DOCUMENT EXTRACT
════════════════
In 2017, Lockheed accrued $35 billion in defense contracts, relative to $21 billion from its nearest competitor, Boeing. This gulf in contracts exists in spite of Boeing and Lockheed funneling comparable amounts to U.S. politicians – $10,300,000 from Lockheed and $10,500,000 from Boeing.

Lockheed’s triumph is not coincidental; it is the product of a long-term strategy created by the company’s management and the U.S. government.  “We believe in the wisdom once expressed by the hockey star Wayne Gretzky, who explained his success by saying, ‘I skate to where the puck is going to be, not where it has been,’” said Norman Augustine, the CEO of what would become Lockheed Martin since the 1990s.

Mergers and acquisitions in the defense industry. (US Defense Industrial Base: Past, Present and Future, Center for Strategic and Budgetary Assessments, Washington, DC: October 15, 2008, p.33.)

The “going to be” pattern Augustine foresaw was a sea of change in American arms manufacturing. For decades, a multiplicity of arms manufacturers across the states constituted the U.S. arms industry. These materialized with the U.S. entry into World War II. As the nation mobilized, the military budget increased 48 times over and businesses scrambled to get a piece of the action. By the early 1950s, the industry had coalesced into the “Military – Industrial Complex” which then President Dwight D. Eisenhower warned against in his farewell address.
════════════════
DATA FOR THE TASK
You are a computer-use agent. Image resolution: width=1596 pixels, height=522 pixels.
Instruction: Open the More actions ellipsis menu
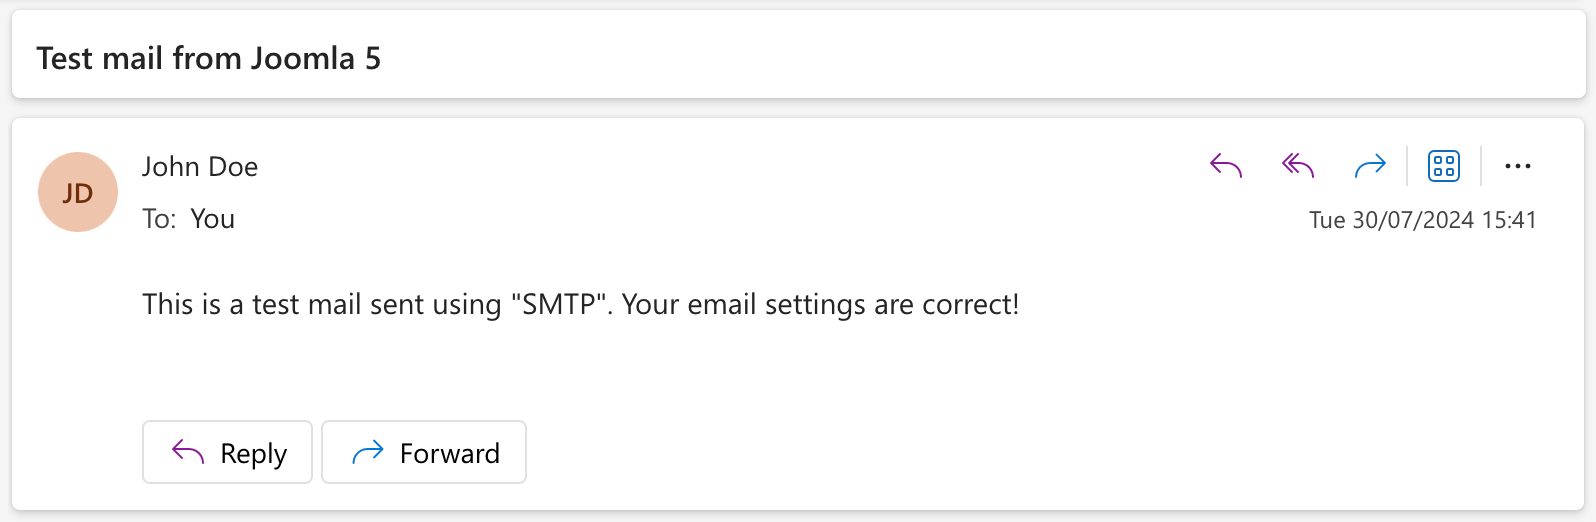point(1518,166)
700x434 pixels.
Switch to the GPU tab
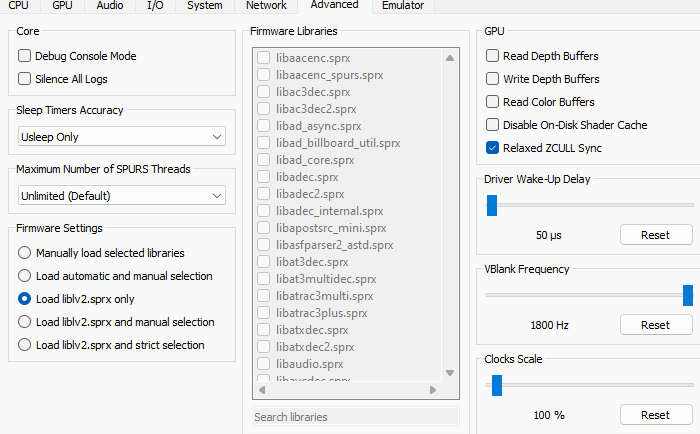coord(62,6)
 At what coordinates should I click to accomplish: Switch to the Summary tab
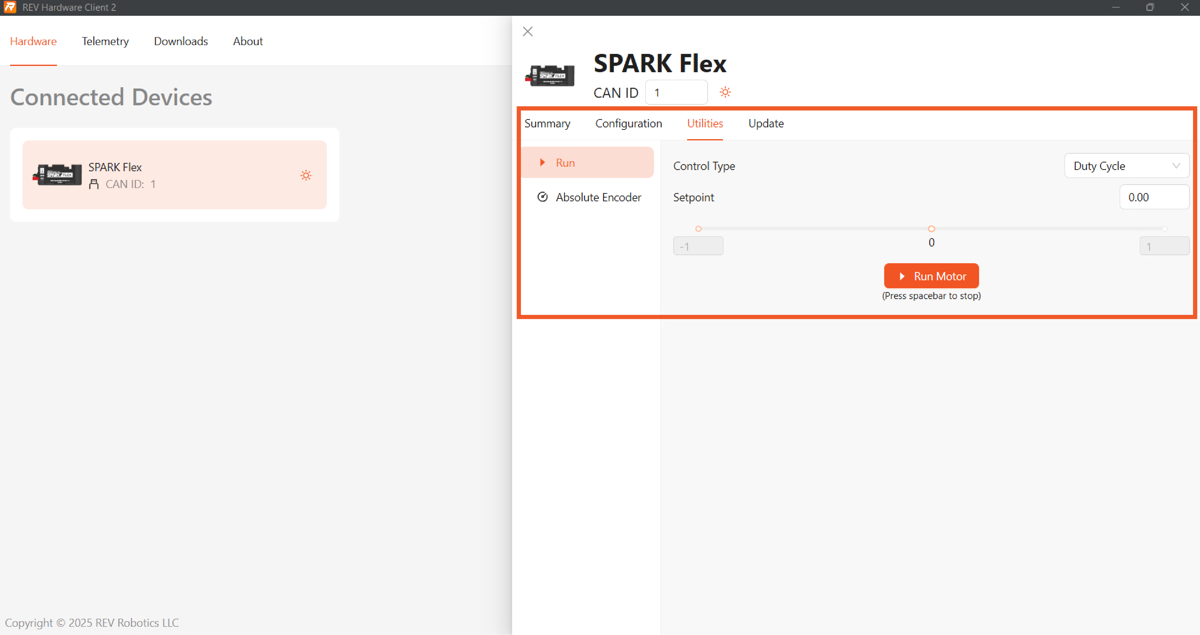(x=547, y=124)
════════════════
THE TASKS
1. Reproduce the listing that follows the passage on Lockheed Martin verbatim, from start to finish, and omit the pictures.
2. Extend the passage on Lockheed Martin and the American arms industry, picking up after its final sentence.

RESPONSES PER TASK
1.
You are a computer-use agent. Image resolution: width=1596 pixels, height=522 pixels.
Instruction: Open the More actions ellipsis menu
point(1518,166)
700x434 pixels.
Switch to the GPU tab
coord(62,6)
 At what coordinates should I click to accomplish: Switch to the Summary tab
(x=547, y=124)

2.
“This conjunction of an immense military establishment and a large arms industry is new in the American experience. The total influence — economic, political, even spiritual — is felt in every city, every State house, every office of the Federal government,” said President Eisenhower.

What followed were four consecutive decades of the Cold War and high military spending, growth that came to an abrupt halt following the collapse of the USSR.

In 1993, Secretary of Defense William Perry famously held a “Last Supper” for representatives of the top defense firms of the time, at which he broke the news: “We expect defense companies to go out of business, and we will stand by and let that happen.”

“Following that meal, it became evident that there were only two potential survival strategies. One was to move into new markets— a difficult and time-consuming option that has rarely succeeded. The other entailed something almost as difficult: increasing market share in existing markets during a period of severely declining business,” said Augustine.

Mr. Augustine, then CEO of prominent defense contractor Martin Marietta, pursued the acquisition of aeronautics and electronics firms, anticipating that these would be growth industries whenever military spending resumed. Throughout, Augustine assiduously maneuvered for political advantage.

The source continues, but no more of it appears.